More than $US150 billion will be invested in the clean energy sector to help create five million new jobs, and veterans returning from wars in Iraq and Afghanistan (which many believe is a fight over the protection of oil supplies) will be able to partake in a “green vet” initiative, where vets will be trained to participate in this new industry – in the same way returning soldiers were granted land after World War II.

Other policies include oil companies contributing some of their profits to provide direct relief to families to offset the rising price of gasoline, a crack-down on the “excessive energy speculation” that sent oil prices sky-rocketing on world markets earlier this year, and develop manufacturing centres for clean technologies.

Another interesting innovation is a proposal to "flip” the profit model for energy utilities to one where they are rewarded for reliability and performance rather than just from supporting higher consumption. The new administration also intends to invest in a “smart grid” that will set aggressive efficiency goals through improved energy transmission systems, where much energy is lost, and using advanced techniques for managing peak loads.

Meanwhile, The Age is celebrating a defeat for the politics of fear - Obama turns page on Reagan era.
The election of Barack Obama signals many things. History will probably record it as the end of the Reagan era, with the Bush administration bringing that era to an end as much as the Johnson administration provided the last phase of the Roosevelt era.

Enormous hopes are invested in Barack Obama, both in the US and around the world. The optimism unleashed by his victory will be a powerful tonic for a world mired in deep financial turbulence and struggling to come to terms with challenges like climate change.

To me, though, one thing matters more than anything else in this result. That's the restoration of some degree of civility and rationality to the American political process.

Having lived through the era of the neocons, Karl Rove and Rush Limbaugh, albeit through somewhat muffled echoes from John Howard, I'm delighted at the prospect of change. The tone of American politics will change substantially, just as it has changed in Australia under Kevin Rudd.

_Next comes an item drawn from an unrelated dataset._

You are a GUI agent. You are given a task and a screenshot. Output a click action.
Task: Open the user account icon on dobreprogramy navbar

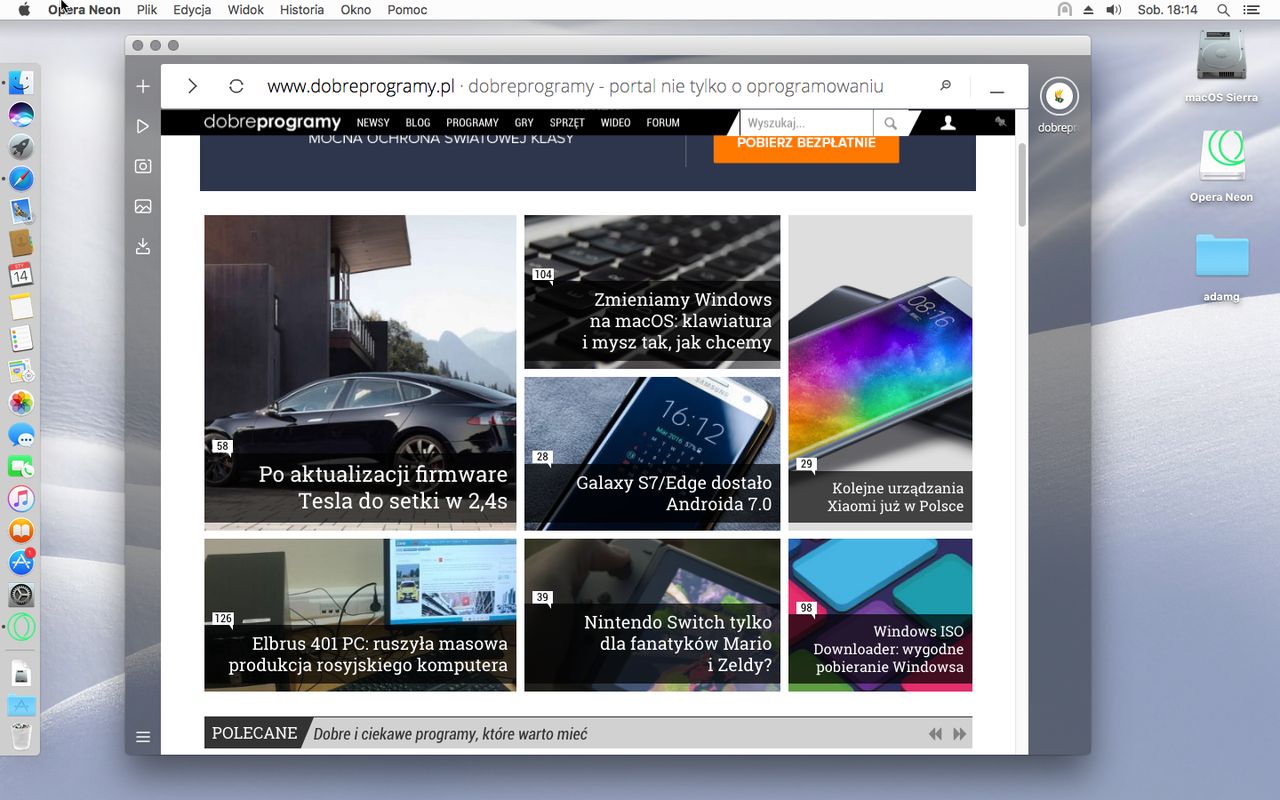(947, 122)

The grotesque celebration and exploitation of ignorance that characterises contemporary Republican tactics, and has influenced imitators in other countries like Australia, should be consigned to the dust-bin of history. The deliberate manipulation of fear and insecurity by cynical conservatives should likewise become a peculiar relic of past era. The vicious character assassination of public figures should recede.

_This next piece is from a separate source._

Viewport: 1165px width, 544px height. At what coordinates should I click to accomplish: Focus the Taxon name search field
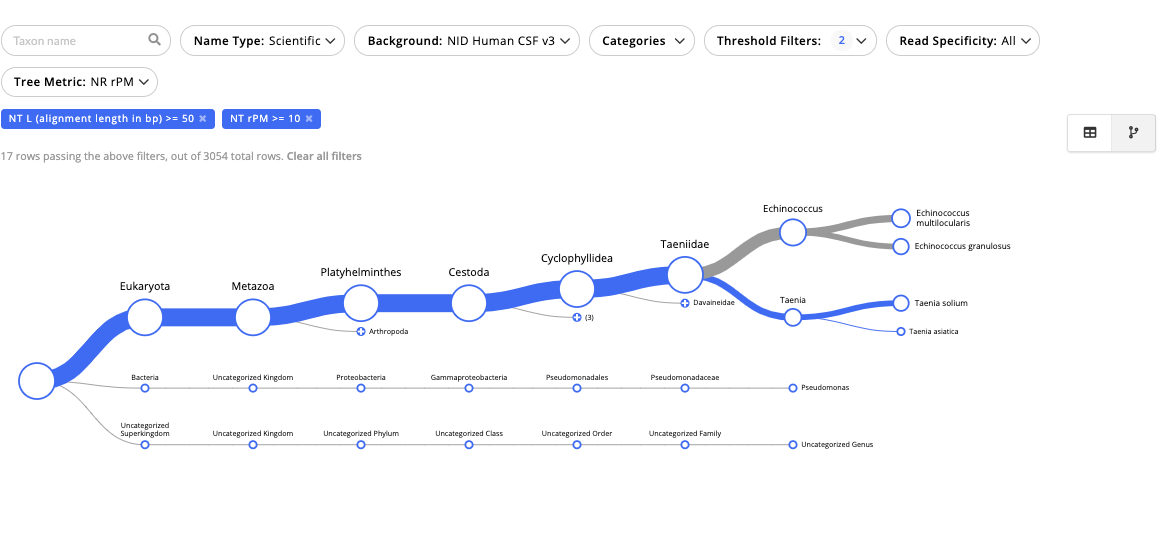click(x=86, y=41)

The great lesson of Obama's victory is that political leaders who pander to the prejudices of their base leave a bitter legacy. We all have dreams in politics, but when we are elected to public office, we become the custodians of other dreams, many of which are very different from ours. If we want to achieve some of our dreams, we have to deliver on those other dreams.

Most importantly, we have to treat people of other views and allegiances with courtesy and respect. To me that's the most outstanding feature of Obama. The relentless demonisation and vilification of others that characterises modern conservative politics has been overcome by a man whose default setting is courtesy and consideration for others. Obama and his campaign said some tough things over the past two years, but by the standards set by conservatives, they were downright polite.

A lot has already been said and written about the implications for Australia of Obama's victory. To me the most important outcome will be a chance in the tone of politics, and an improvement in our political culture. Like Kevin Rudd, Barack Obama revels in detailed examination of complex issues, consideration of evidence and opinions, and respectful treatment of different views. That change of tone will be great for Australian politics, and great for our society generally.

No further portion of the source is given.